Aunque el gobierno argumenta que con la reforma pretende fomentar la transición energética, el gremio advierte que la matriz energética de la movilidad en Colombia es fósil en más del 95%.

La Ley de Financiamiento que radicó el ministro de Hacienda Germán Ávila Plazas ha generado una oleada de reacciones por parte de distintos actores sociales. David Jiménez Mejía, vocero nacional del gremio de estaciones de servicio, advirtió que el cambio en la estructura del IVA y el aumento del impuesto al carbono implicarán un alza significativa en el precio por galón de gasolina y diésel a partir de 2026.

Un cálculo inicial revela que, con los datos actuales de la estructura de precios la gasolina corriente y diésel, el cambio en la estructura monofásica a plurifásica en el IVA para la gasolina corriente, así como el aumento en la tarifa y el cobro de impuesto a los biocombustibles, implicará un aumento para 2026 de cerca de $834 por galón para la corriente y $450 para el diésel.

  • Gasolina corriente: aumento de $1.021 por galón solo por impuestos.
  • Diésel: incremento de $658 por galón.
  • Tarifa plena del 19% del IVA: podría llevar el alza hasta $1.825 por galón de gasolina y $1.087 en diésel.
  • Impuesto al carbono: subida adicional de $187 por galón de gasolina y $208 en diésel.

¿Pero en qué afecta la gasolina y el diésel a la canasta familiar?

Para empezar, los combustibles líquidos son catalogados como un bien de primera necesidad y hacen parte de lo que se entiende como “canasta básica familiar”, calculada por el DANE. Lo que significa que: más cara la gasolina, más cara la vida. Y a pesar del aumento en precios, la demanda de combustibles tiende a ser inelástica, es decir que los colombianos seguirán consumiéndolos en proporciones similares, lo que implica una presión directa sobre el bolsillo sin posibilidad de sustitución inmediata.

Además, Jiménez enfatizó que la idea del Gobierno de fomentar la transición energética y el uso de alternativas de movilidad más amigables no tiene en cuenta ni el porcentaje de matriz energética fósil del país ni los impactos de una aplicación abrupta de la medida.

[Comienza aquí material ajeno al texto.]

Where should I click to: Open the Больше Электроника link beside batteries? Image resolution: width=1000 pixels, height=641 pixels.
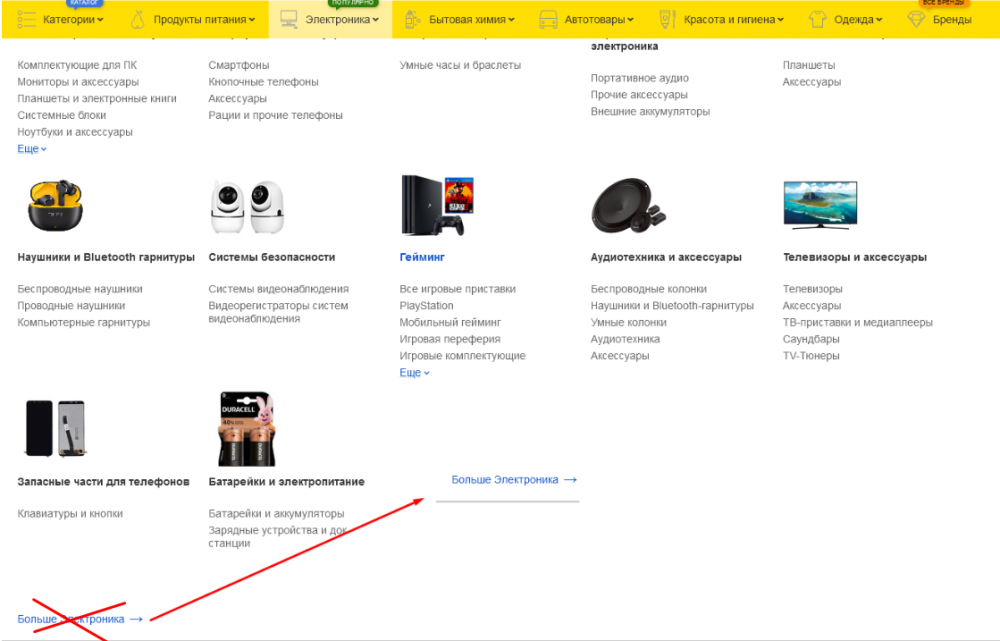point(514,480)
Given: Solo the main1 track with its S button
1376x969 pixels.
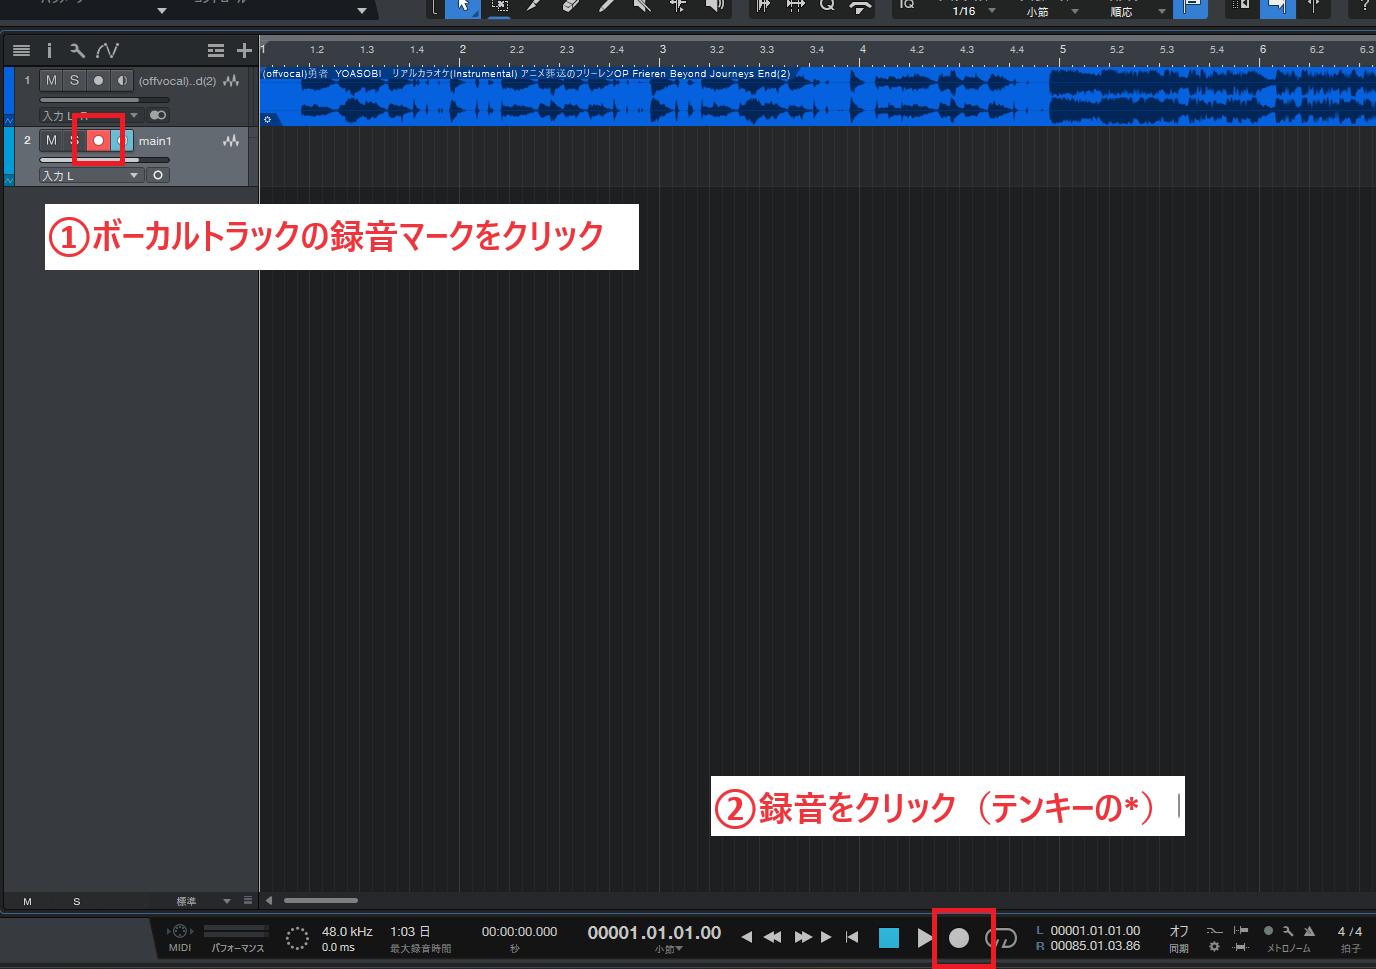Looking at the screenshot, I should (74, 140).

“Casi la totalidad de lo que se transporta en Colombia sea productos, mercancías o personas, se hace a través del transporte terrestre automotor. La matriz de movilidad en Colombia es casi 95% fósil y en este porcentaje, el diésel y la gasolina representan cada uno el 48% y 52% del consumo, respectivamente”, señaló.

El Gobierno espera recaudar 2,6 billones en 2026 y 7,2 billones anuales a partir de 2027 por esta vía. Sin embargo, el gremio de estaciones de servicio pide al Congreso revisar el impacto territorial y social de estas medidas, que podrían golpear a los sectores más dependientes del transporte terrestre.